Martina, Abdullah et moi-même vivions tous à Brooklyn, concentré, comme chacun le sait, de jeunesse, de prospérité, et de volonté de « progrès social » – un havre de paix absolument pas représentatif de l'état du monde, ni du pays. Je pensais, en prenant la route, en savoir plus et surtout mieux comprendre le pays dans lequel je vis et je suis né.

Publicité

Pourtant, même après avoir passé 30 jours à pousser notre caisse sous une chaleur accablante à travers de nombreux d'États et rencontré autant de personnages divers et variés, l'Amérique demeure toujours à mes yeux une contrée bien mystérieuse. Il faut dire qu'observer mon pays de si près me laisse encore béat d'admiration. Je n'ai pas les mots pour expliquer quelle est cette magie qui recouvre le ciel lorsque le soleil se lève sur la terre rougeâtre de Monument Valley, ou pour décrire ce que l'on ressent lorsque l'on se trouve pendu par les bras à un cyprès surplombant les bayous de la Louisiane.

J'ai été tout aussi ému en rencontrant les immigrés mexicains du Texas, lesquels ont monté leur rodéo local, le « Charreada », sur le territoire américain. J'ai aussi rencontré des natifs américains de la tribu Lakota, qui ont fondé un club de moto, et qui parviennent à marier la longue et douloureuse histoire de leur tribu avec un mode de vie de hors-la-loi, celui du « Club des 1 % ». C'est le genre d'histoires que l'on ne peut entendre qu'ici, aux États-Unis.

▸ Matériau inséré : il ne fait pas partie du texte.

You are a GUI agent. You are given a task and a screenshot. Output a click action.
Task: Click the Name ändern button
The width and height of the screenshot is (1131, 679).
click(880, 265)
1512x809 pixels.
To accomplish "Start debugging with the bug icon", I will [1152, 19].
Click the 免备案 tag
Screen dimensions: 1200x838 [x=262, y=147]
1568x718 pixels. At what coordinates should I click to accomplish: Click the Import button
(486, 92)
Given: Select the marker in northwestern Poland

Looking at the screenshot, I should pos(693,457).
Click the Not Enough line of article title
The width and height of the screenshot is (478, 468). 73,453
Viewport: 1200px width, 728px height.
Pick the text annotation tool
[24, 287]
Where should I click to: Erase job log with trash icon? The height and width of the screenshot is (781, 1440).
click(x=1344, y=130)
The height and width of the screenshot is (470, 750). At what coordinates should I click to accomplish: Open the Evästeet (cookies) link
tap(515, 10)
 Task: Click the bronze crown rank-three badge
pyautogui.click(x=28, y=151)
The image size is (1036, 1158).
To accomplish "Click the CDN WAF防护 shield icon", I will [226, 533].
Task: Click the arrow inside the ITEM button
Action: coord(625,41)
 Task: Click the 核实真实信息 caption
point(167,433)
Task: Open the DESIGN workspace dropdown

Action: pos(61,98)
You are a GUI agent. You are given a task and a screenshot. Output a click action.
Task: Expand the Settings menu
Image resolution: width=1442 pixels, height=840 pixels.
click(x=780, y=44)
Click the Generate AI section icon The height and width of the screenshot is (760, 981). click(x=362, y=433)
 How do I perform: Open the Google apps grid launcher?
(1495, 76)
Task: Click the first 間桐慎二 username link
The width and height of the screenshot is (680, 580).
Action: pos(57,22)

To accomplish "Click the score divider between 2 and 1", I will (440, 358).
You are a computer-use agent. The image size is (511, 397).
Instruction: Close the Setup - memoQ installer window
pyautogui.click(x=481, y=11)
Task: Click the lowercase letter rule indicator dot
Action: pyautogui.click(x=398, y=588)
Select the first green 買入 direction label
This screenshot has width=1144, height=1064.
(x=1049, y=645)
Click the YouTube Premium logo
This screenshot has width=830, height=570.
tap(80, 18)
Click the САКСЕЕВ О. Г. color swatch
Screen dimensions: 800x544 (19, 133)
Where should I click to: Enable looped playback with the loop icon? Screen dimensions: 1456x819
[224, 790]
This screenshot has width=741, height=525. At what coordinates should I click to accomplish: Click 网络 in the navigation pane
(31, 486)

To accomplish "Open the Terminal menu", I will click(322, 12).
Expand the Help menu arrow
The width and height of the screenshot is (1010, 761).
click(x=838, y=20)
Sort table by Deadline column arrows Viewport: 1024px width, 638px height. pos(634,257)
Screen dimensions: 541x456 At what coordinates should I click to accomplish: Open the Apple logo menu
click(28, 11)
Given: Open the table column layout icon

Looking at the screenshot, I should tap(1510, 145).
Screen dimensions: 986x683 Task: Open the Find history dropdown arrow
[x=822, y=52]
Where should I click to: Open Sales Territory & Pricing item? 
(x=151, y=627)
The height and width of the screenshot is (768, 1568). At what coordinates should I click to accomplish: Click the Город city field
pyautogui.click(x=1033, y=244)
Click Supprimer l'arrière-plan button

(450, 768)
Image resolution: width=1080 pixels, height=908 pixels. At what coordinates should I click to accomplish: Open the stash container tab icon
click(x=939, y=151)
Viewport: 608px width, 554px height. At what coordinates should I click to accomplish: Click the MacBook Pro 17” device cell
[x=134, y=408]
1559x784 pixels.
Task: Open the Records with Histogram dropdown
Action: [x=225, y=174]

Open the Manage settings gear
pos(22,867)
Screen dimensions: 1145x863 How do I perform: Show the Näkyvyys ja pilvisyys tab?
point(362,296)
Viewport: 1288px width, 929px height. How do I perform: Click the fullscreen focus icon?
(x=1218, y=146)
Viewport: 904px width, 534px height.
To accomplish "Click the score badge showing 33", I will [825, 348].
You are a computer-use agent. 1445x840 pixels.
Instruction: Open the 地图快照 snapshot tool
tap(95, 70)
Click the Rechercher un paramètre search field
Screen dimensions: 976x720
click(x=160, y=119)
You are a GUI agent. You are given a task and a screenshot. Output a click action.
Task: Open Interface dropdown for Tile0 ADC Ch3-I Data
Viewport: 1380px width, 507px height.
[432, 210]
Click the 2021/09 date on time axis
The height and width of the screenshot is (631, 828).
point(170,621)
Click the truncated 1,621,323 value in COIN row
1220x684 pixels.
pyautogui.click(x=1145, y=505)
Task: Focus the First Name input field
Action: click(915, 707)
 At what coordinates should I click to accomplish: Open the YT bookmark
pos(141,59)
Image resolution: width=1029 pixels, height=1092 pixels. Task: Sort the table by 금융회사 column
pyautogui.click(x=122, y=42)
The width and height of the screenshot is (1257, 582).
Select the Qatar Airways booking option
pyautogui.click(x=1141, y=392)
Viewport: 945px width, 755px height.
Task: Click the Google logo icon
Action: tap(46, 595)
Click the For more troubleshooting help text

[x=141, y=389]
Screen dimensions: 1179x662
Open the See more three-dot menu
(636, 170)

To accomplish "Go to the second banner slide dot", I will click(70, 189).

Sans surprise, j'ai également été surpris et attristé par la haine raciale qui habite les hommes de part et d'autre du pays. Pour notre baptême de feu, nous avons assisté au tournage d'un film porno dans lequel un homme Blanc se faisait cocufier par deux Noirs. J'ai pu y voir tous les bons vieux stéréotypes qui persistent à propos de ma communauté. Le Noir est toujours, quelque part, un sauvage, une bête assoiffée de sexe que l'on caricature à souhait pour l'industrie.

Publicité

Tandis que j'assistais à cette scène sordide où une femme blanche était en train de se faire baiser par deux frères musclés, le metteur en scène m'a dit que son principal public était composé d'hommes du Sud, population qui le sollicitait régulièrement pour que ses films montrent « davantage d'humiliation et de dégradation ». Ils voulaient que l'on expose les Noirs comme des bêtes de foire – et de sexe. Pour capter, il vous suffit de comprendre leur logique dégueulasse : ils ne peuvent être excités que s'ils sont effrayés, voire dégoûtés par les Noirs ; ils se doivent de les considérer non pas comme des hommes, mais plutôt comme une menace. Comme des animaux.

Il est fascinant de constater à quel point ce porno était imprégné du passé colonial du pays. Le stéréotype de l'homme noir, ce cliché lubrique infernal, dissimule la véritable histoire du viol dans l'Amérique coloniale, qui était autrefois monnaie courante. Sauf que c'étaient bien les Blancs qui en étaient responsables. Comment a-t-on pu se détacher de la vérité à ce point dans le seul but de nous diviser ?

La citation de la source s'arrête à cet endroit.